The Future of Family Farms is Coming Soon!

By Sally Worley

The Future of Family Farms: Practical Farmers’ Legacy Letters Project will be available late summer 2016. To preorder the book, see: http://www.uiowapress.org/books/2016-fall/future-family-farms.html

Advanced kudos for the book have been coming in. Jim Habana Hafner, Executive Director at Land for Good, says “PFI and its members are an inspiration! They remind us all that family, community, and stewardship are at the heart of farming. Their stories are a call to action to everyone who ‘belongs to the land:’ start the conversation about your farm’s legacy today. The future of rural communities and regional food systems may depend on it.”

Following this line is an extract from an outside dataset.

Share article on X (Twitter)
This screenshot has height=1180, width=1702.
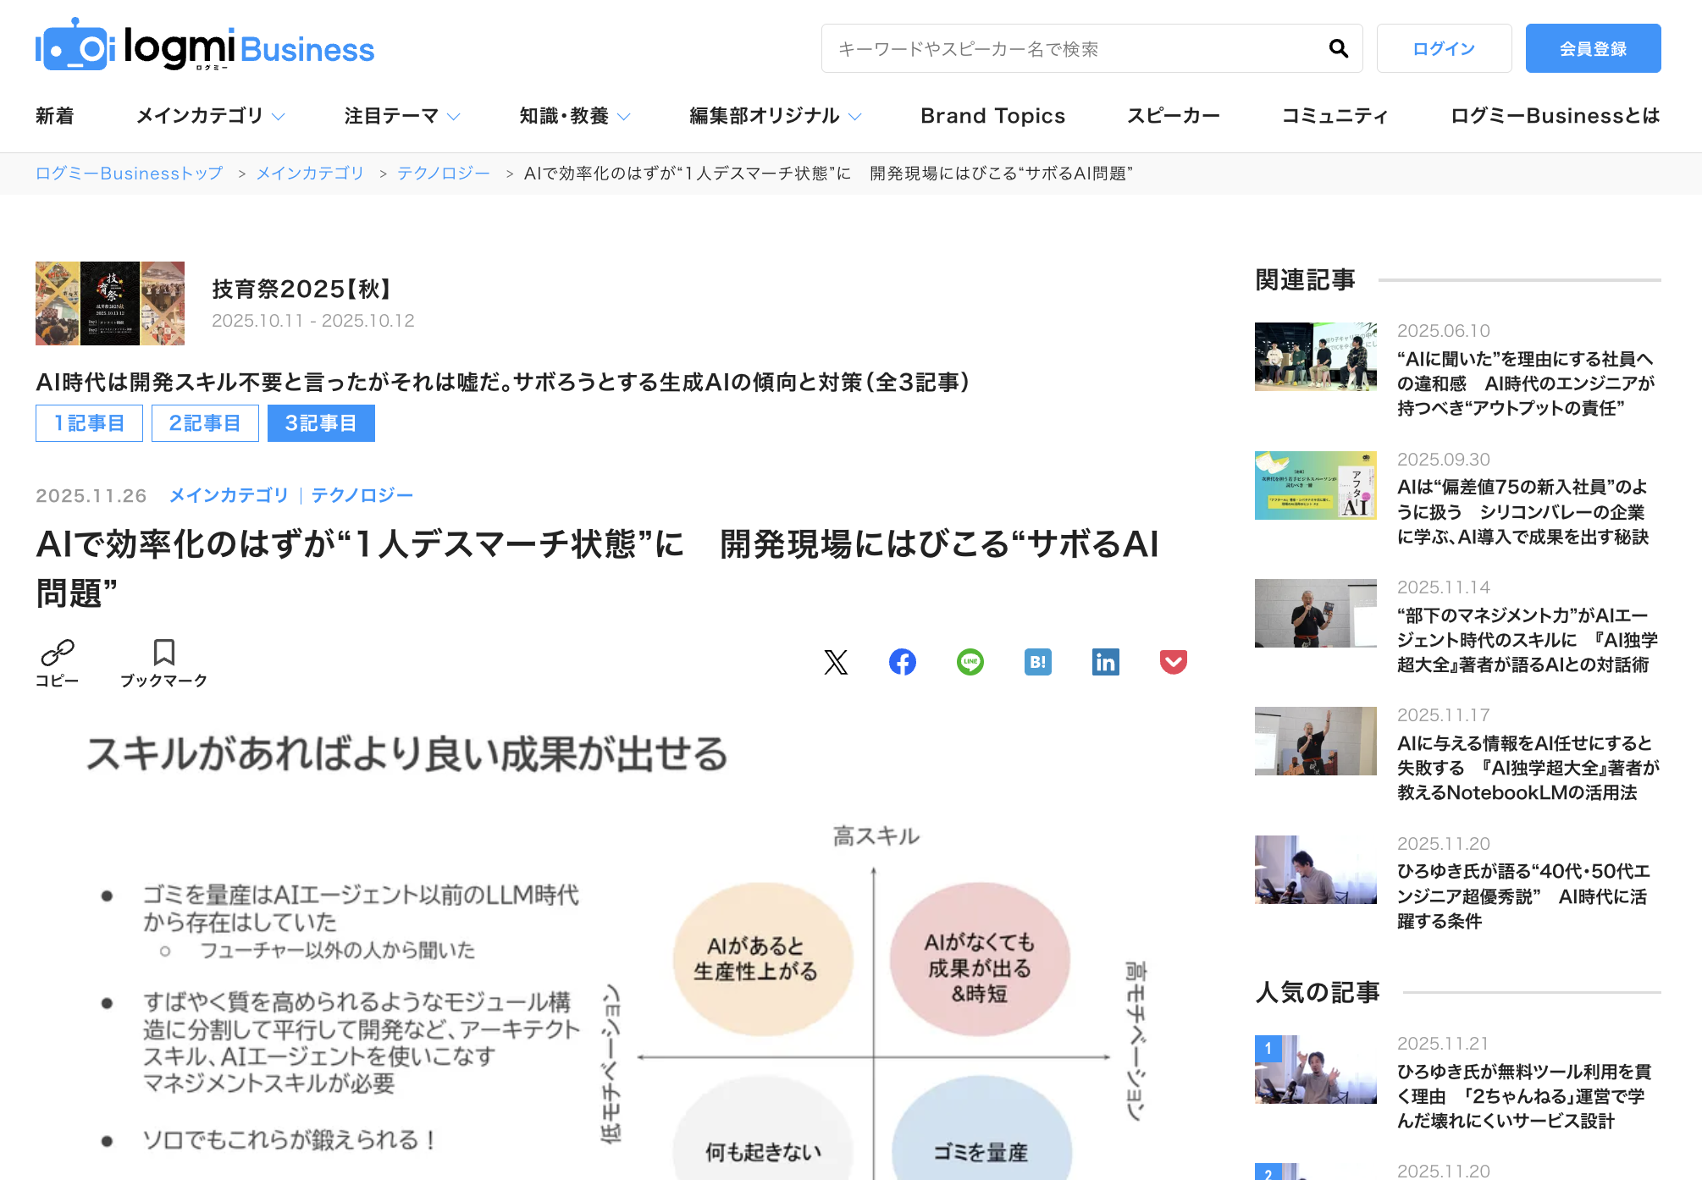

Jeff Klinge and Deb Tidwell

Jeff Klinge and Deb Tidwell are two of the many featured farmers who share stories about their farmland and hope for its future

According to Julia Freedgood, assistant vice president of programs at American Farmland Trust, “The Future of Family Farms is a timely and important new book about the future of farmland and the hopes and challenges of the families who farm it. More than 40 percent of America’s agricultural landscape is owned by seniors aged sixty-five and older so, as the author notes, we’re in for a lot of drama in the coming years. The book’s framing chapters make a compelling case for action, and the Practical Farmers’ stories are both moving and relevant, reinforcing the need for families not only to have shared commitment but also a vision and plan for the future— whether they’ve been farming for more than a hundred years, or are beginning farmers.”

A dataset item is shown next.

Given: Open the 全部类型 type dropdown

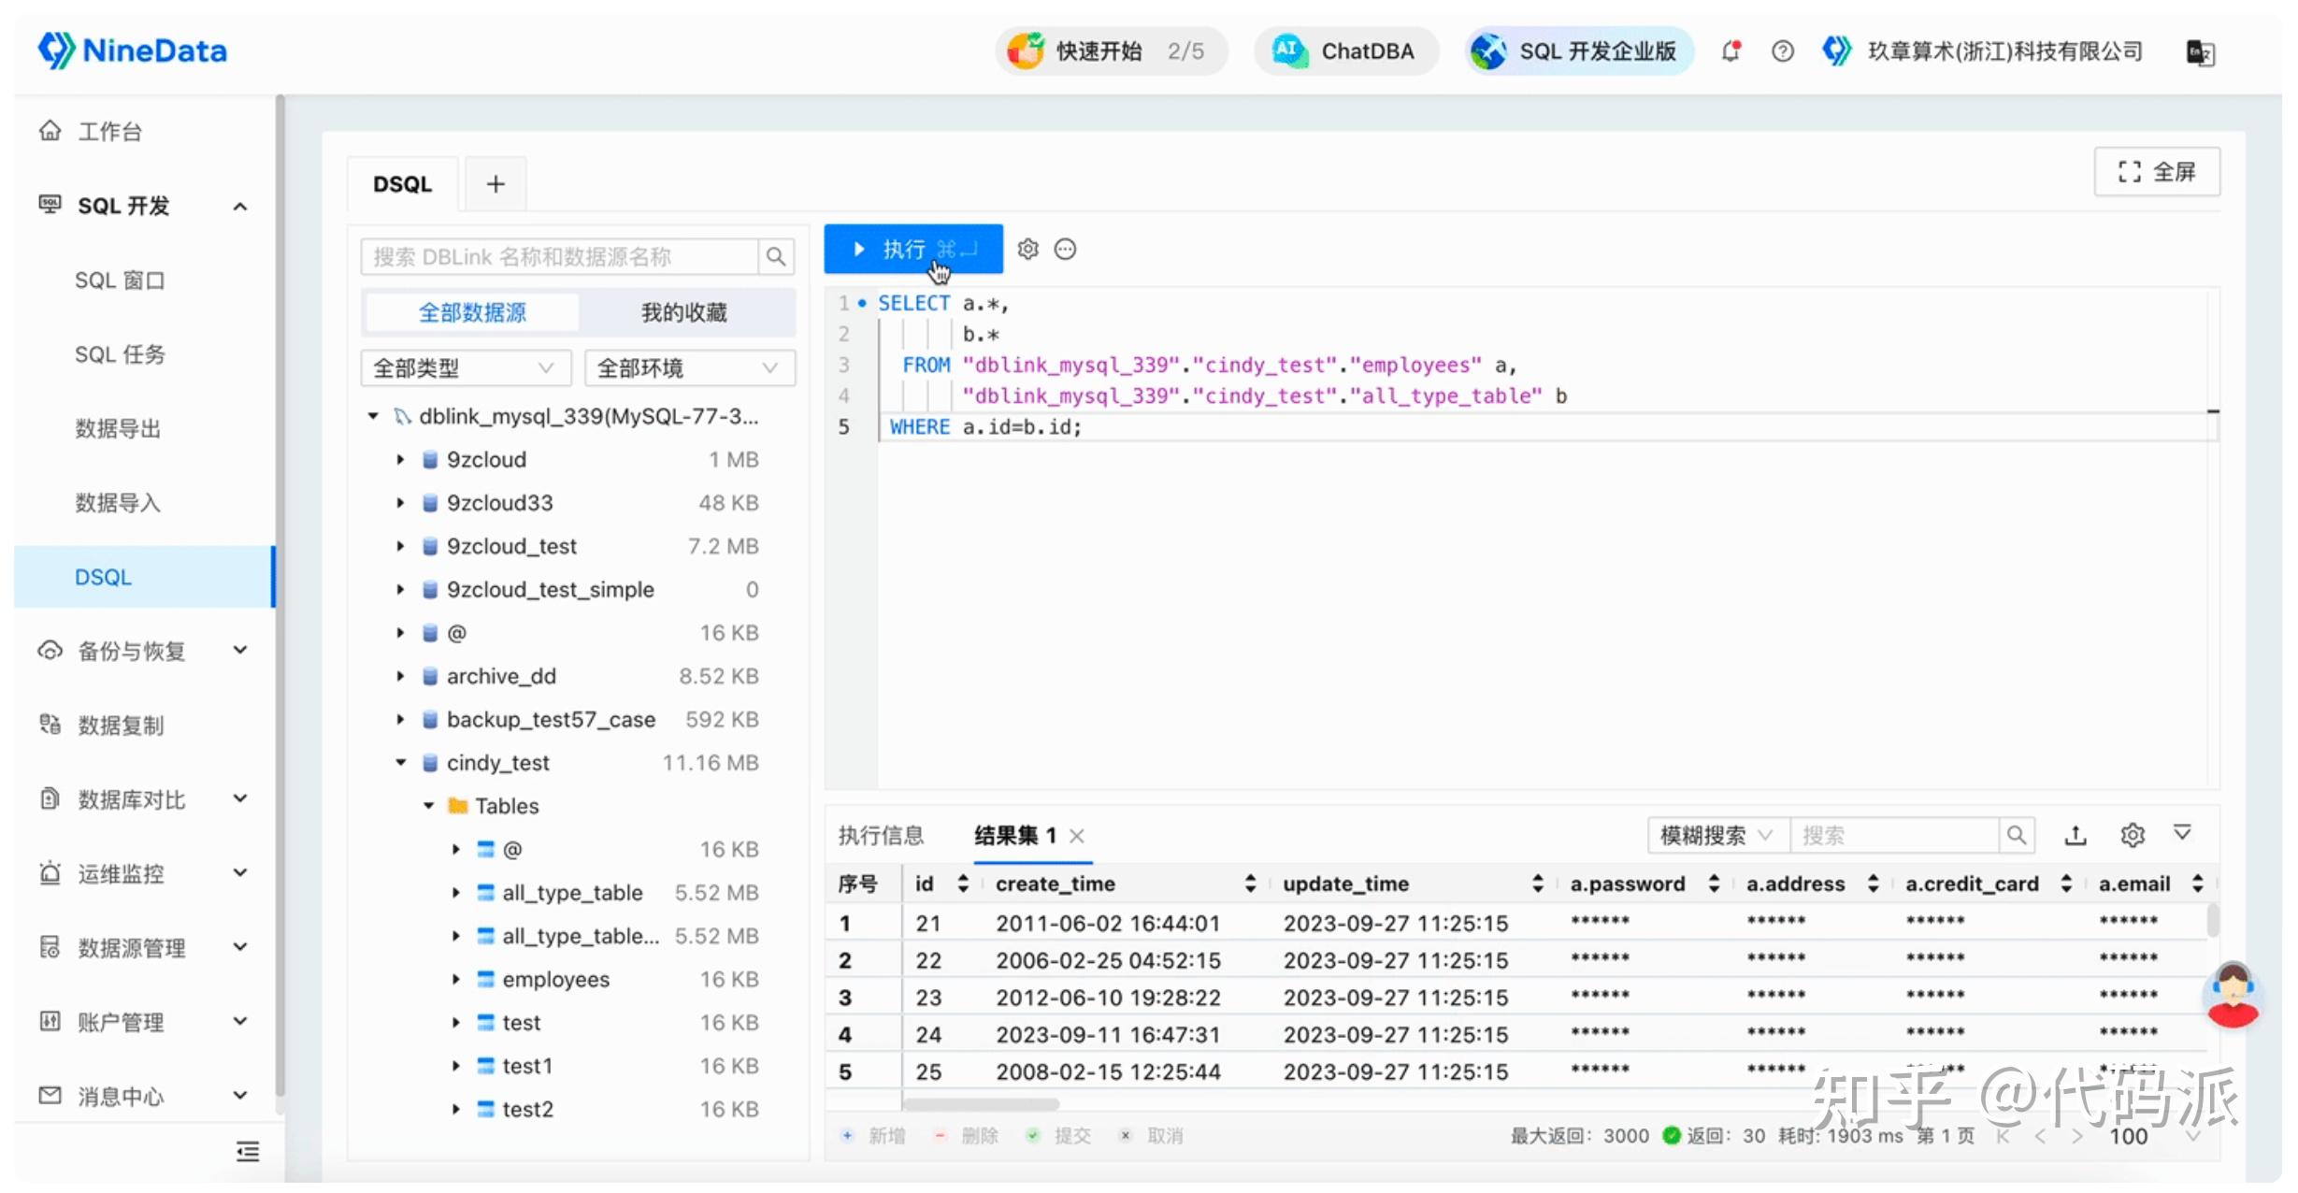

The Farm Legacy Letter project is designed to help farmers and farmland owners think about their farm’s future and talk about it with their families. An essential complement to handbooks on business succession, this book gathers the letters and stories of Midwestern families about the land they cherish—how they acquired it, what they treasure most about it, and their hopes for its future. Some of the writers descend from families who have owned a particular patch of the earth since the 1800s, while others became farmland owners more recently—one as recently as 2015. Some are no longer farmland owners at all, because—after careful thought about what mattered most to them—they sold their land to the next generation of farmers.

All of these writers hope that, by sharing their farmland legacies, they will encourage others to ponder and then write about the histories, accomplishments, challenges, and hopes for their farmland for the generations who come after they are gone.

The Future of Family Farms features the following PFI members: Helen Gunderson, John Gilbert, Tom and Irene Frantzen, Jon Bakehouse, Angela Tedesco, Dale Nimrod, Vic and Cindy Madsen, Barb Opheim, Del Ficke, Neil Hamilton, Margaret McQuown and Steve Turman, Fred Kirschenmann, Jeff Klinge and Deb Tidwell, Jim and Lisa French, Mary Damm, Phil Specht, Leon and Marilyn Isakson and the late Dan Specht. The book also includes essays by Iowa State University Professor Emeritus Mike Duffy, playwright Mary Swander, Land for Good’s Kathy Ruhf and Teresa Opheim, Director of PFI’s Farm Transfer Program.

Teresa has dedicated the book to the members of Practical Farmers of Iowa and all proceeds from the sale of the book will go back to PFI.